Warsztat Architektury Pracownia Autorska reprezentowana przez Krzysztofa Kozłowskiego z Sopotu przygotowała najlepszy projekt nowej siedziby Urzędu Marszałkowskiego w Poznaniu. I to ona otrzymała główną nagrodę w konkursie – 150 tysięcy złotych, a jej projekt ma największe szanse na realizację. Jeszcze latem Marek Woźniak, marszałek województwa ogłosił konkurs na zaprojektowanie nowej siedziby dla kierowanego przez niego urzędu. Zgłosiło się do niego 75 zespołów, z których w ostatecznych rozstrzygnięciach wzięło udział 25 pracowni. Okazało się, że wśród nich są projektanci nie tylko z Polski, ale też z Hiszpanii i Dubaju.
Poznański porządek
Zwycięska propozycja zakłada, że nowy budynek Urzędu Marszałkowskiego będzie miał 10 pięter nadziemnych i dwie kondygnacje podziemne. Elewacja ma być wykonana głównie ze szkła.
– Doceniliśmy ten projekt za jego kompletność i poznański porządek – mówi architekt miejski Andrzej Nowak, przewodniczący sądu konkursowego. – Jednocześnie doskonale się ona wpisuje w zamysły architektoniczne Poznania.
– Chcieliśmy połączyć funkcje urzędowe budynku z tym, by miał on swój indywidualny charakter – podsumowuje projekt Maciej Jaśkowiec ze zwycięskiej pracowni.
Za 4 lata
– Nowa siedziba ma się wyróżniać, pokazywać, że mieści się w niej jeden z najważniejszych urzędów – stwierdza marszałek Marek Woźniak.

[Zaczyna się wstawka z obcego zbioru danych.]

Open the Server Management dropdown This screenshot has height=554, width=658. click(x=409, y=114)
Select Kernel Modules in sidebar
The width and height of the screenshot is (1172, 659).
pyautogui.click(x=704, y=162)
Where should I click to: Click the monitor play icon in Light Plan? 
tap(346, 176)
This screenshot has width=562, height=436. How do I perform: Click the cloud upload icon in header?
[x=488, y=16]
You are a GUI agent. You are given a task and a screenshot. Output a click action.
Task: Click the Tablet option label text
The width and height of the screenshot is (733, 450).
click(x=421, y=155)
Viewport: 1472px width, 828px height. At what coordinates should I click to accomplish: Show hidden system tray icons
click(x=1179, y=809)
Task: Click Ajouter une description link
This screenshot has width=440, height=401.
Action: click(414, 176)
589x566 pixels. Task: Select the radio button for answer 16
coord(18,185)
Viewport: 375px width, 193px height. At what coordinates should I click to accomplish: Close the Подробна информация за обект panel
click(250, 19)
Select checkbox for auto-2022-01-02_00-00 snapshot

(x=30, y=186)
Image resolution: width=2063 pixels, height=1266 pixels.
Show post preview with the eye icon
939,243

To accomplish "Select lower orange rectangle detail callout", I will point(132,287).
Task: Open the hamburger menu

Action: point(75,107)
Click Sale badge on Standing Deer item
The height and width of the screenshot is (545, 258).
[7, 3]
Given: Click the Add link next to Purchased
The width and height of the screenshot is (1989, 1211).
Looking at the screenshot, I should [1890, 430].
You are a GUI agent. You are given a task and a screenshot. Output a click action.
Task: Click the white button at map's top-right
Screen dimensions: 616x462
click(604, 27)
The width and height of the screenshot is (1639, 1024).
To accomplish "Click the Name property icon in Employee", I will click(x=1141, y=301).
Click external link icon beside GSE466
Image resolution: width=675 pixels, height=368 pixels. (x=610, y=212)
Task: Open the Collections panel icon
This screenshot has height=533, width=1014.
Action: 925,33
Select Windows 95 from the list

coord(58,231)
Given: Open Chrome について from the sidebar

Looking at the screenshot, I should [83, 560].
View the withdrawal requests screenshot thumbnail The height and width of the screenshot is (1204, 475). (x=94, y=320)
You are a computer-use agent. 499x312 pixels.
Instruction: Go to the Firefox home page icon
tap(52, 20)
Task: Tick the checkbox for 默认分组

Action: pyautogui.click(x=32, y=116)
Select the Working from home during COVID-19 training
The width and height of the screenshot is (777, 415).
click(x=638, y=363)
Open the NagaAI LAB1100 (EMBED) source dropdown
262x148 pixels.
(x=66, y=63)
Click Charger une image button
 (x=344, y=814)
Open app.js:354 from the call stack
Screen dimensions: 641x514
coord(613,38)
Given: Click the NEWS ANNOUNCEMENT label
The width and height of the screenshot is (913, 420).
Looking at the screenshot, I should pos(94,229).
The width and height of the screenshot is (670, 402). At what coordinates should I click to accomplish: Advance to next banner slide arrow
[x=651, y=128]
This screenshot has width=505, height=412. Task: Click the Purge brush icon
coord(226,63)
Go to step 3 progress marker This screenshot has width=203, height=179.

Powstanie one przy al. Niepodległości w okolicach hotelu Polonez. Koszt inwestycji to ponad 100 milionów złotych. Pierwsze prace przy przygotowaniu inwestycji mogą się rozpocząć już w przyszłym roku. W przyszłorocznym budżecie województwa zaplanowano na nie 7,2 mln zł. Całość ma być gotowa do 2013 roku. Obecnie pracownicy urzędu swoje obowiązki wypełniają w 9 różnych punktach Poznania.
W konkursie oprócz zwycięskiej pracy doceniono również projekt z pracowni Architektura Metropolitarna z Saragossy w Hiszpani (2 miejsce – nagroda 100 tysięcy złotych). Jury przyznając tę nagrodę doceniło przede wszystkim ciekawą kompozycję przestrzenną. Przyznano również 9 równorzędnych wyróżnień po 10 tys. złotych, głównie dla polskich architektów, ale również dla pracowni z Dubaju.